> [WHAT THE EXERCISE ASKS] The required output is every line from the one containing "The width and height of the screenshot is (700, 603)." through the last line of the listing below, copied exactly, pictures excluded.

───── EXERCISE MATERIAL

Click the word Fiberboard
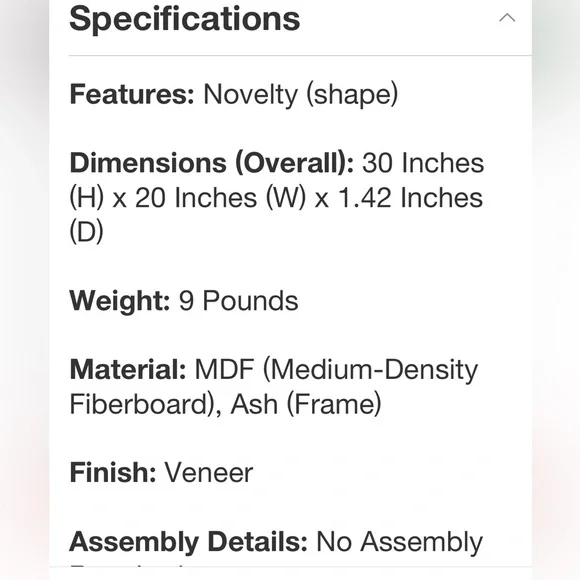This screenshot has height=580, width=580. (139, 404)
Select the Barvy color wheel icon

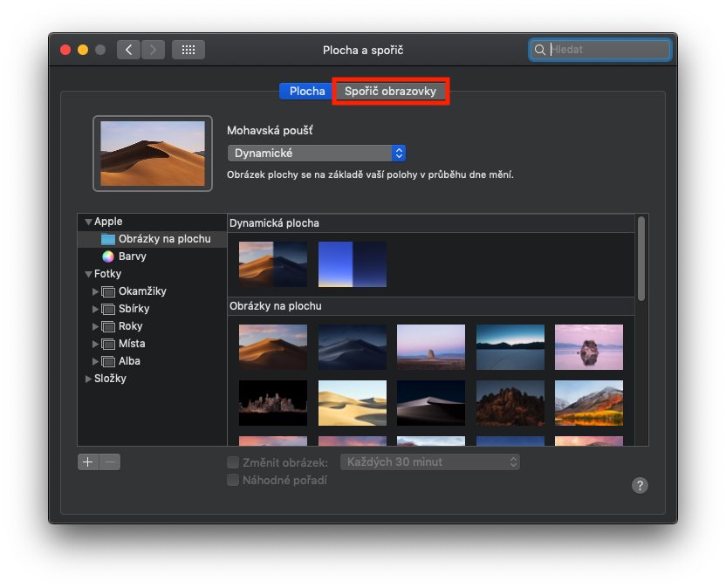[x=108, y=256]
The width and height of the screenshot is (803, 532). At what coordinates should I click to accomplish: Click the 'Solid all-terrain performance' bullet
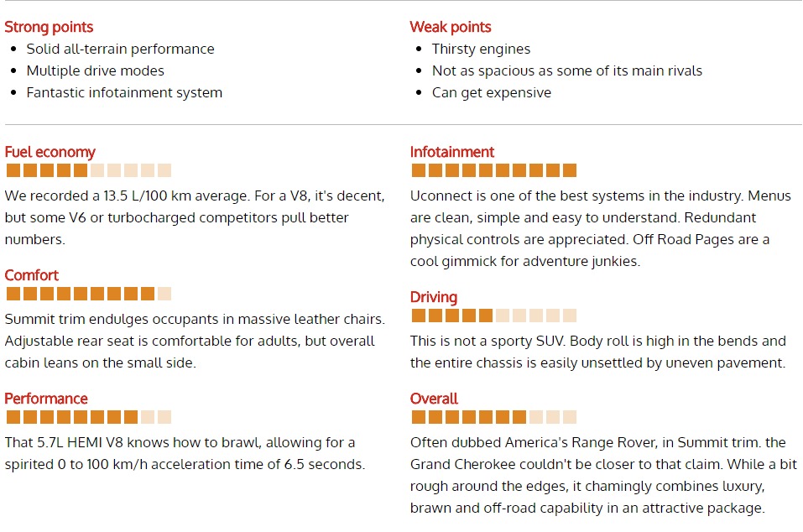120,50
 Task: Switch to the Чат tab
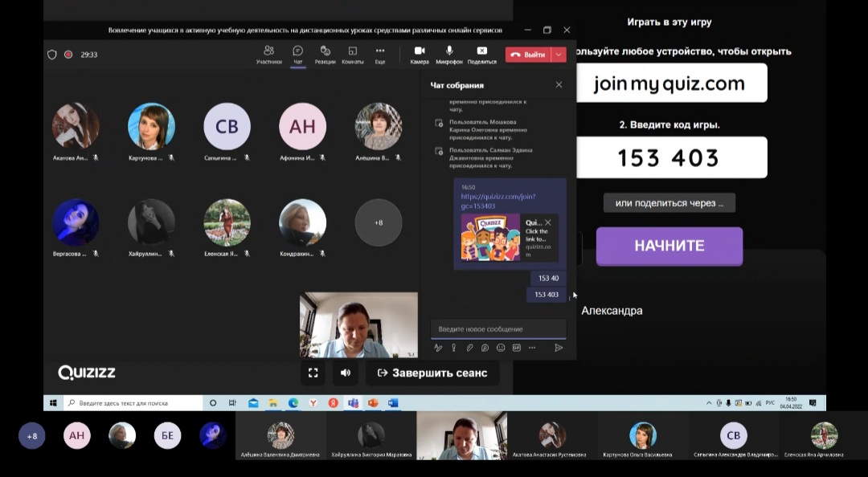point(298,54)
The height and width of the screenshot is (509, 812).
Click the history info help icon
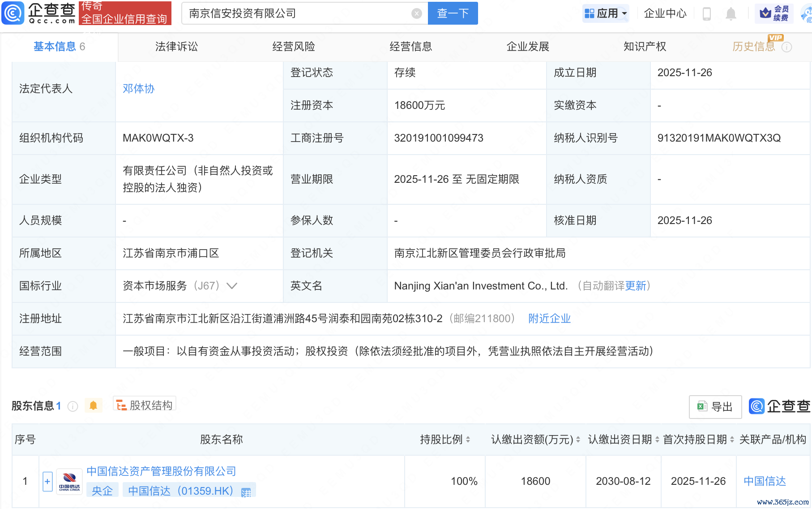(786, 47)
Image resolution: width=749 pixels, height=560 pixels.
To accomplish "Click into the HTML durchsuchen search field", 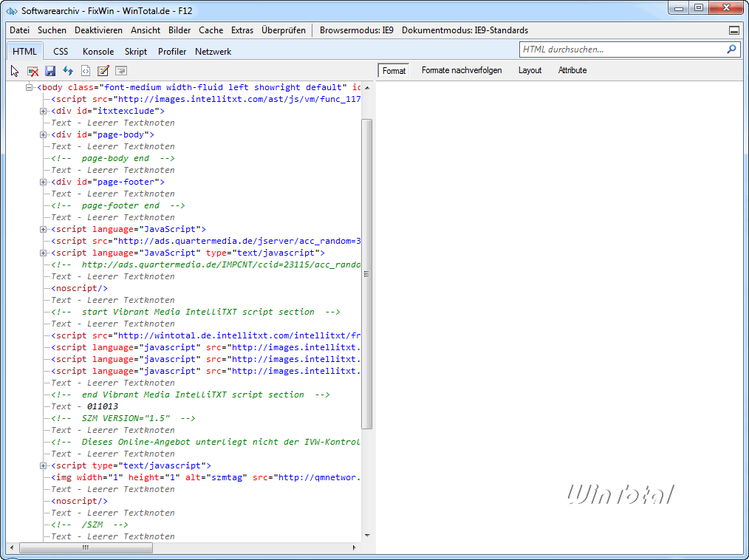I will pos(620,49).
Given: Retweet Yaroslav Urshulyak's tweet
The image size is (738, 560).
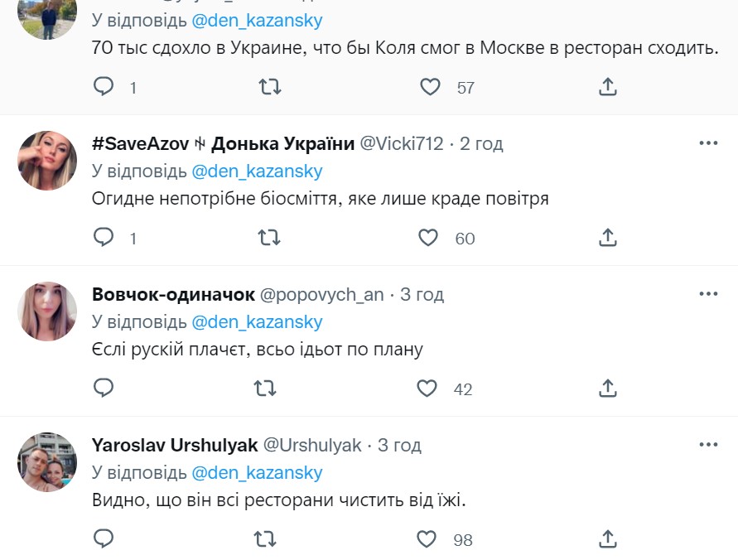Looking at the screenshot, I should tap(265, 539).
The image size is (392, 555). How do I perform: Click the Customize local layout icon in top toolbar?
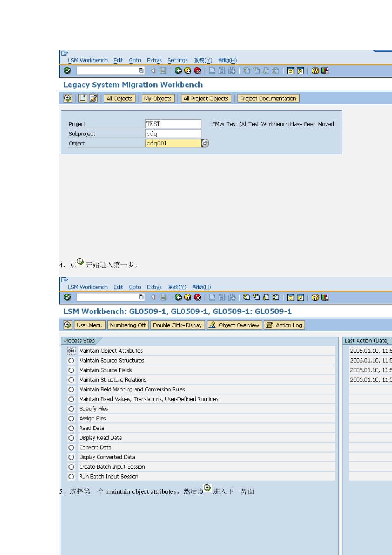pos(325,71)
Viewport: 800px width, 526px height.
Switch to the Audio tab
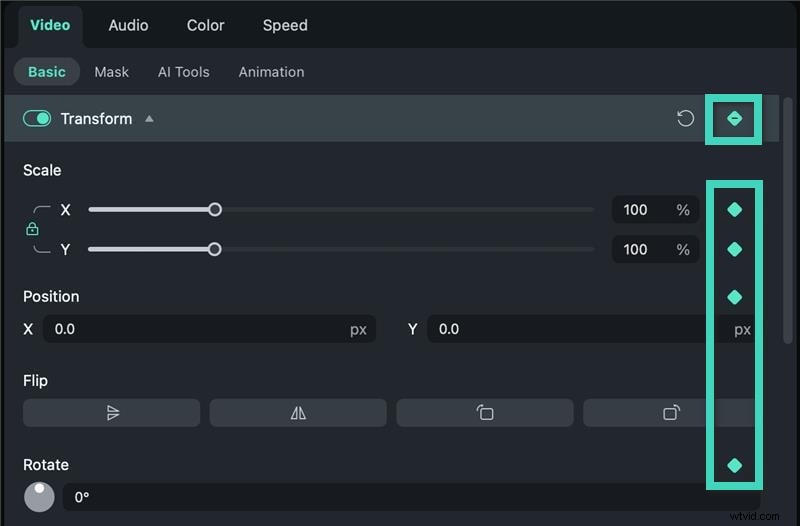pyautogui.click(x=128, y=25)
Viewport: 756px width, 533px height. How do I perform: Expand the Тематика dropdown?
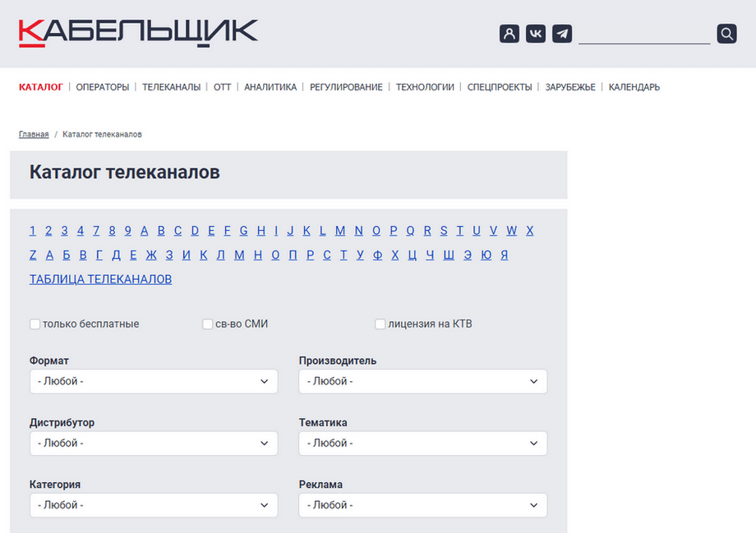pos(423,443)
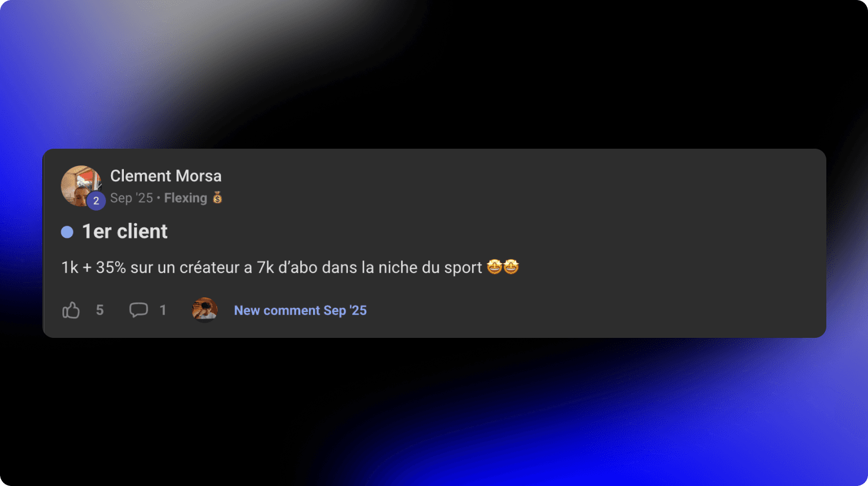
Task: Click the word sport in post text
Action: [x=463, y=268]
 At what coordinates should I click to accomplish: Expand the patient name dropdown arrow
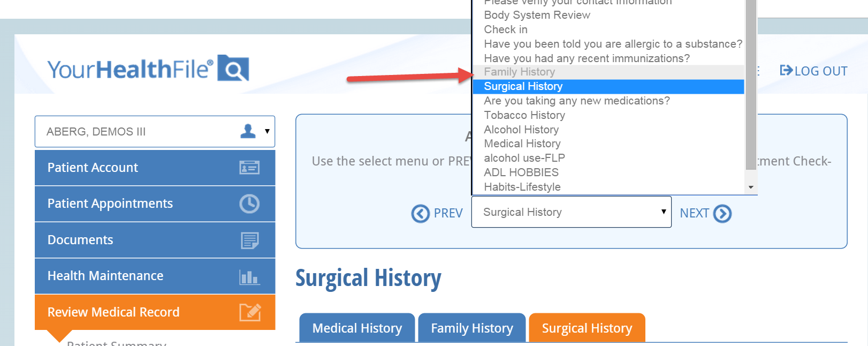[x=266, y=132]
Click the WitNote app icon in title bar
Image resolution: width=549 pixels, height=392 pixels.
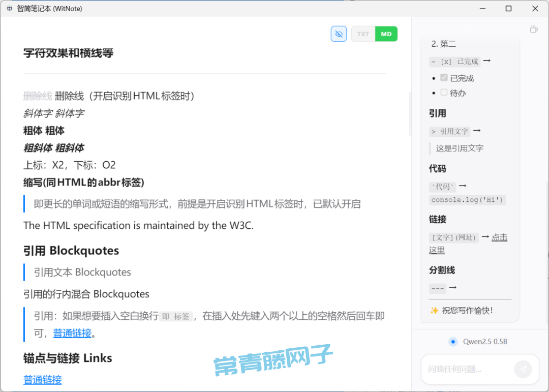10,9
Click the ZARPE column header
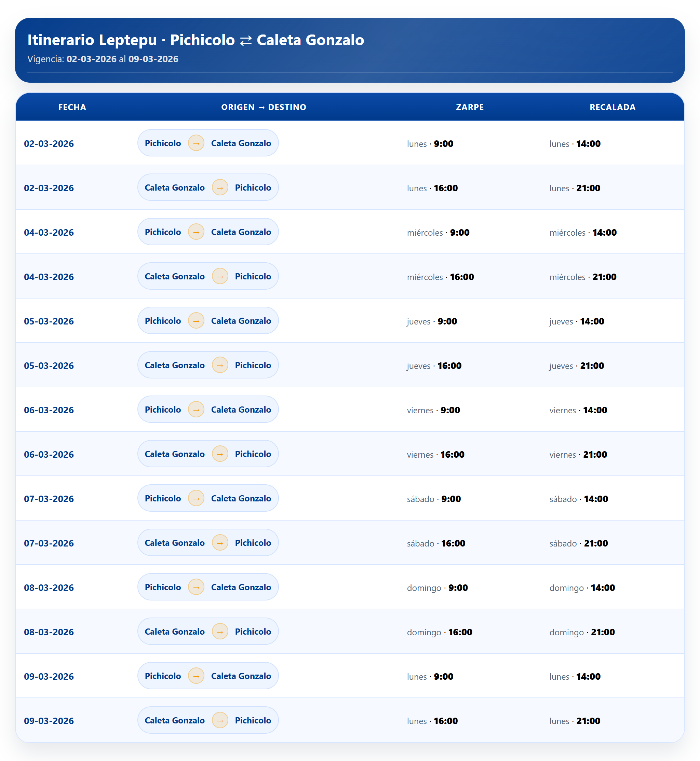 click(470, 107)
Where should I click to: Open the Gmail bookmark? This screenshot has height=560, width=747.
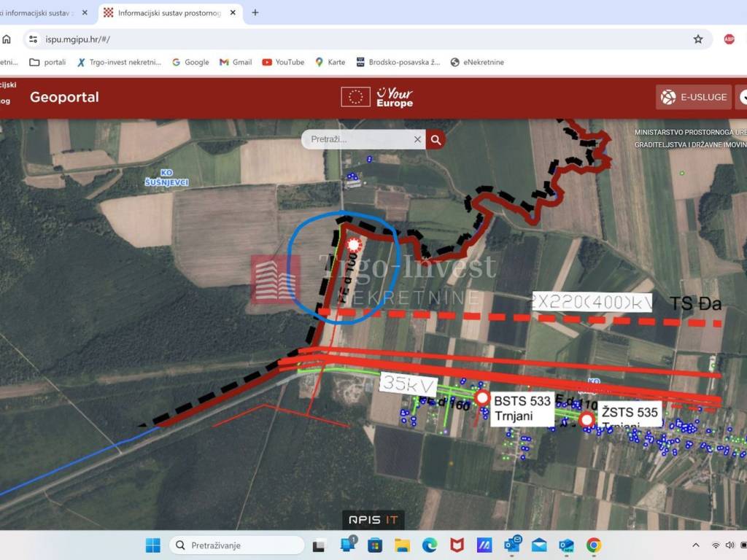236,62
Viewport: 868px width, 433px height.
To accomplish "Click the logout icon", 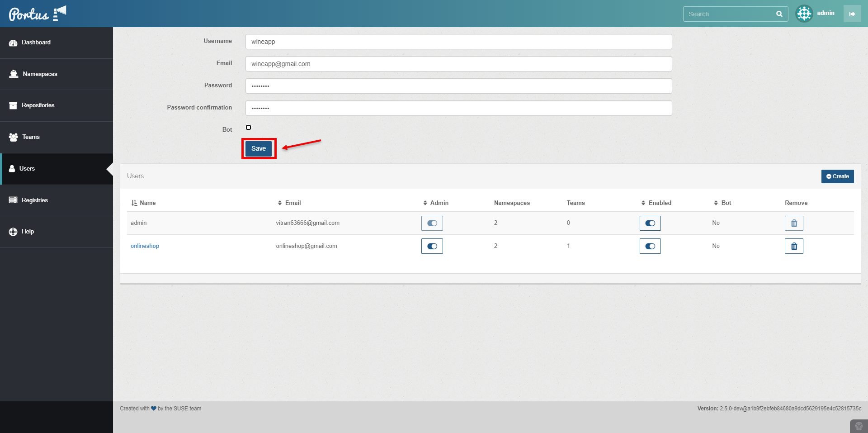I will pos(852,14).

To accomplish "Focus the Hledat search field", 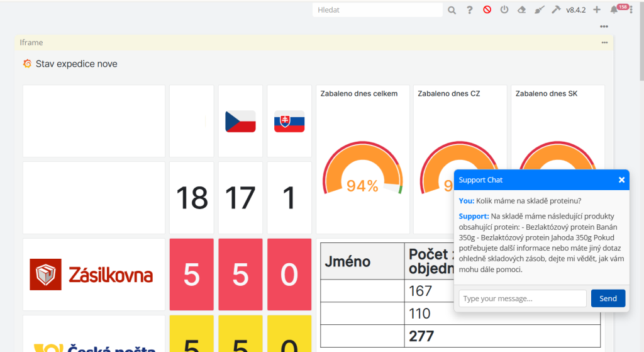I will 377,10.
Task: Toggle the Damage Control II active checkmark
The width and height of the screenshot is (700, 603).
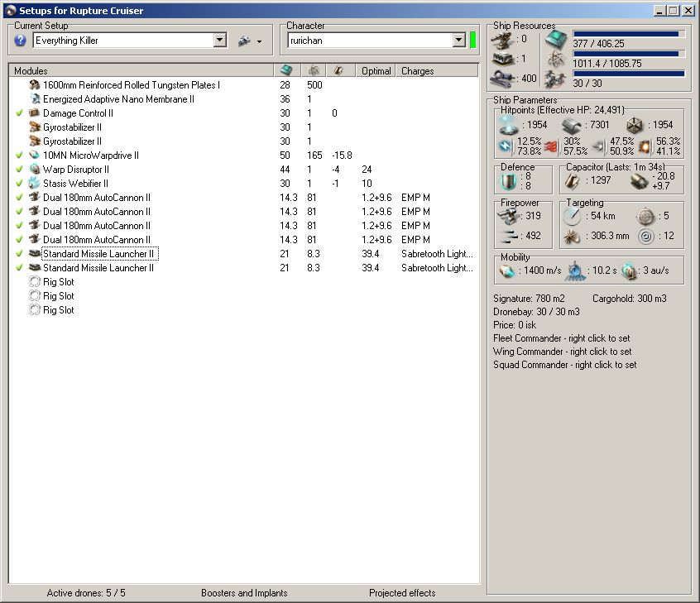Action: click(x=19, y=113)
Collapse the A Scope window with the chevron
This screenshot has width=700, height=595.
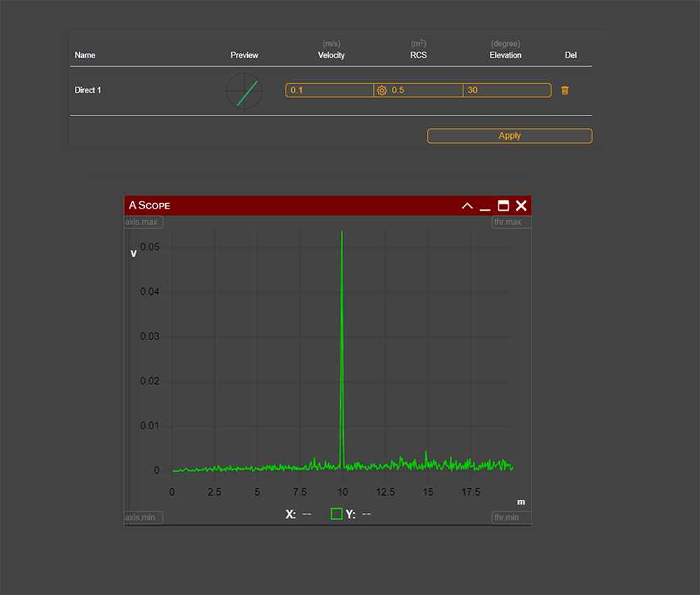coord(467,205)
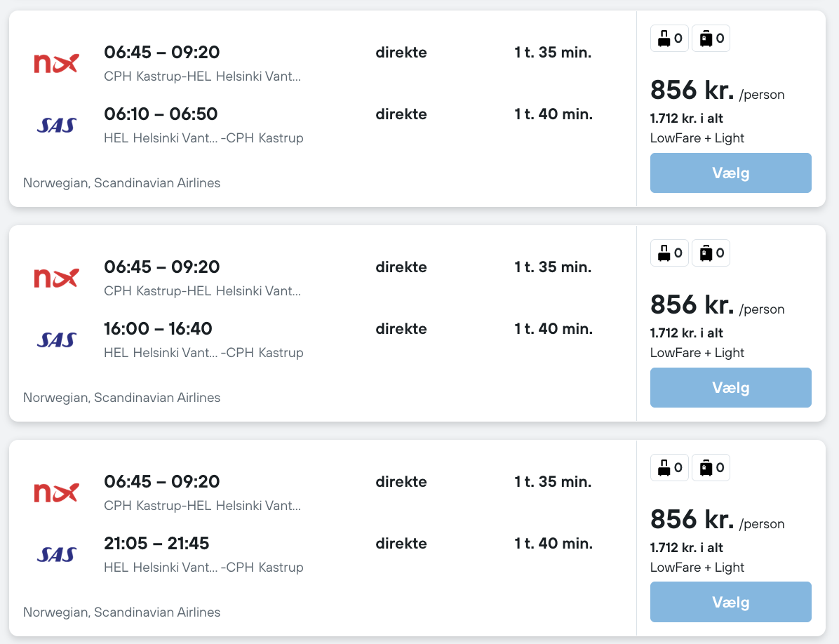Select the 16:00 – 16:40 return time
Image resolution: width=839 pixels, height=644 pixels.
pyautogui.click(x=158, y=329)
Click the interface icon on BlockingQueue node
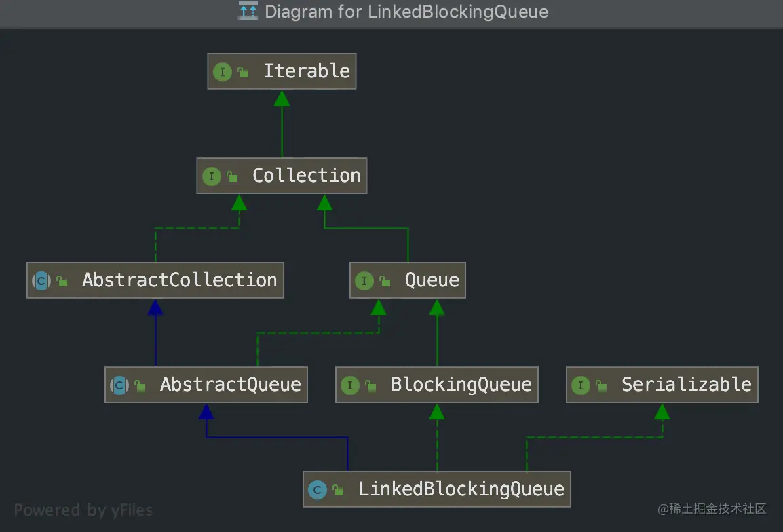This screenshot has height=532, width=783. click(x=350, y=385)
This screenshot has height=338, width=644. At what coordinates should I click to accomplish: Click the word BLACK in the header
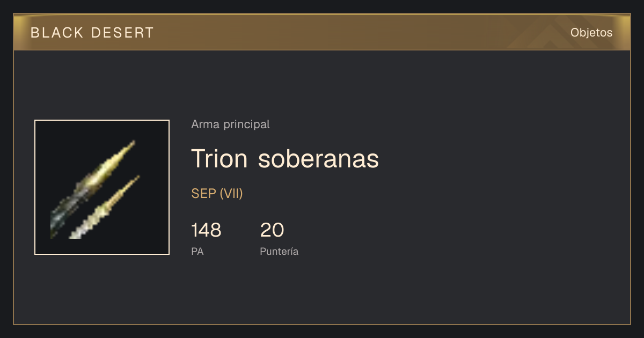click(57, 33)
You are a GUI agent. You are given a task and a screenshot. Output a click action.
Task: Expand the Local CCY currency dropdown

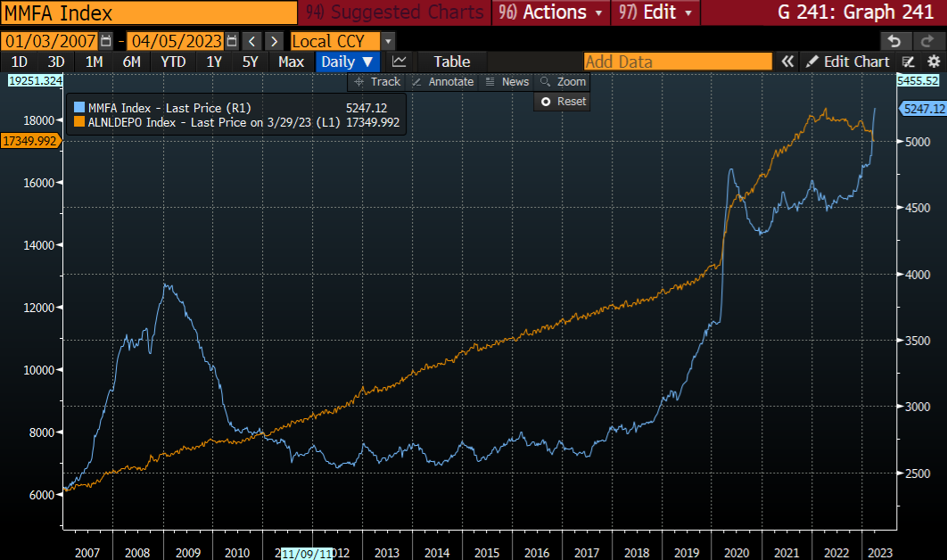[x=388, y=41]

──────────

> [SOLUTION TO THE EXERCISE]
The width and height of the screenshot is (700, 603).
Action: click(x=19, y=113)
Collapse the A Scope window with the chevron
This screenshot has width=700, height=595.
coord(467,205)
Select the 16:00 – 16:40 return time
Image resolution: width=839 pixels, height=644 pixels.
pyautogui.click(x=158, y=329)
Click the interface icon on BlockingQueue node
This screenshot has height=532, width=783. click(x=350, y=385)
This screenshot has height=338, width=644. At what coordinates should I click to accomplish: Click the word BLACK in the header
click(57, 33)
You are a GUI agent. You are given a task and a screenshot. Output a click action.
Task: Expand the Local CCY currency dropdown

[x=388, y=41]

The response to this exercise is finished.